• [課題内容]:
a. 鎖錠機構の文章によると、操作部材42は何で形成されているか。
b. 鎖錠機構の文章から、「図3に示すように、回動板4c」を含む語句で始まり「1を係止するよう配置される。」で終わる部分を抜き出せ。
c. 鎖錠機構の文章のうち「第2扉2bをロックした状態の」で始まる段落を、主な事実を残して箇条書きにまとめよ。

図3に示すように、回動板4cには後述する平面ハンドル3に設けられたベロ31が係止する係止片41と、鎖錠棒4を伸縮操作する操作部材42とが設けられ、第2扉2bの側面に突設された支持軸43に回動可能に連結されている。尚、操作部材42は棒体4a,4bを回動板4cへ連結するねじにより形成されている。
第2扉2bをロックした状態の回動板4cの回動位置では、係止片41が前方に突出するよう配置され、ベロ31を係止する係止凹部41aが下方を向いた状態にあり、平面ハンドル3の操作で上方に回動移動するベロ31を係止するよう配置される。

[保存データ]
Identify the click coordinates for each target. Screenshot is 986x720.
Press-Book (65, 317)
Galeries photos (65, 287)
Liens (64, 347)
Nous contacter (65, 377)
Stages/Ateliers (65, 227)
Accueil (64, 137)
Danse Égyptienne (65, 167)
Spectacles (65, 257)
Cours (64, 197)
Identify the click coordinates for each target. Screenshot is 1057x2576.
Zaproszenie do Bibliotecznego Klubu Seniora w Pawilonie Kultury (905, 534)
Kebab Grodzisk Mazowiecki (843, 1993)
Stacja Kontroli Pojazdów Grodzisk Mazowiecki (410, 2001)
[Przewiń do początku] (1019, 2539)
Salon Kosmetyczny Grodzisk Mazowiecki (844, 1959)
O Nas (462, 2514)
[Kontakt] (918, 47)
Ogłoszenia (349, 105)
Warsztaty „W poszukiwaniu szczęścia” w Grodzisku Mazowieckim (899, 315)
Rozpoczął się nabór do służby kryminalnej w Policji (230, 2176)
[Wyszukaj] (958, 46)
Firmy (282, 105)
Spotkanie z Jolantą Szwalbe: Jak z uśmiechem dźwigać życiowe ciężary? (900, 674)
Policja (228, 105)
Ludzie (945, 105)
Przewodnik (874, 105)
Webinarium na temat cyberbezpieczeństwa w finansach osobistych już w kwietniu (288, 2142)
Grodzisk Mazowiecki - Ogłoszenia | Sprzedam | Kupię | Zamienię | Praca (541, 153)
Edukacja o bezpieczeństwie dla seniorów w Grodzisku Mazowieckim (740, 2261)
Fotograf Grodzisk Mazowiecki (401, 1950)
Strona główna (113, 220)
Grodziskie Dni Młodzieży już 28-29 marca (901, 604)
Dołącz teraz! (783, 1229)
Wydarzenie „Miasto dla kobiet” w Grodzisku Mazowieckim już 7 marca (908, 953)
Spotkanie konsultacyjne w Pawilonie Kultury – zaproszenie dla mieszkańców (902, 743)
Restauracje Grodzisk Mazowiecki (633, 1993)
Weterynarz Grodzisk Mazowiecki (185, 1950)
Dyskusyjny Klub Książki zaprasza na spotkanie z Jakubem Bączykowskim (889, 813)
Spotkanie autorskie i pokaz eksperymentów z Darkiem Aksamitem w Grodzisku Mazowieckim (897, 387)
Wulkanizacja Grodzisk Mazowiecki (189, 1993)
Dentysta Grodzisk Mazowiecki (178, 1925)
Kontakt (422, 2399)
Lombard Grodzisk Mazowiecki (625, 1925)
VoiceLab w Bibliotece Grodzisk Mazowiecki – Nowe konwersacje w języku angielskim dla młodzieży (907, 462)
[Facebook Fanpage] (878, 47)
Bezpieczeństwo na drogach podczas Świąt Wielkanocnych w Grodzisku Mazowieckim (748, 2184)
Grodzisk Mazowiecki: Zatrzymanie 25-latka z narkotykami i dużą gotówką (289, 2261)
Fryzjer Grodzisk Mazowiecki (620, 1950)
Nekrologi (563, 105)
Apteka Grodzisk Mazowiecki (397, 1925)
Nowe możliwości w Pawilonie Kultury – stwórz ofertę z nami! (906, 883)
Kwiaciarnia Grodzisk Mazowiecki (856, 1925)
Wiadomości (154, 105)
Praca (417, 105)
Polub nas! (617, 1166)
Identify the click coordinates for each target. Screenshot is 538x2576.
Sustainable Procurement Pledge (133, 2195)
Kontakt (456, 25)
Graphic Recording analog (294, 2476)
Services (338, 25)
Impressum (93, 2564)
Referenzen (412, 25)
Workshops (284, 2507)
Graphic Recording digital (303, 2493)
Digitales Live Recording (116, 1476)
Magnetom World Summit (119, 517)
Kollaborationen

• [解答は以下]:
a. 棒体4a,4bを回動板4cへ連結するねじで形成されている。

b.
図3に示すように、回動板4cには後述する平面ハンドル3に設けられたベロ31が係止する係止片41と、鎖錠棒4を伸縮操作する操作部材42とが設けられ、第2扉2bの側面に突設された支持軸43に回動可能に連結されている。尚、操作部材42は棒体4a,4bを回動板4cへ連結するねじにより形成されている。
第2扉2bをロックした状態の回動板4cの回動位置では、係止片41が前方に突出するよう配置され、ベロ31を係止する係止凹部41aが下方を向いた状態にあり、平面ハンドル3の操作で上方に回動移動するベロ31を係止するよう配置される。

c.
- 第2扉2bをロックした状態の回動板4cの回動位置では、係止片41が前方に突出する。
- ベロ31を係止する係止凹部41aは下方を向いている。
- 平面ハンドル3の操作で上方に回動移動するベロ31を係止するよう配置される。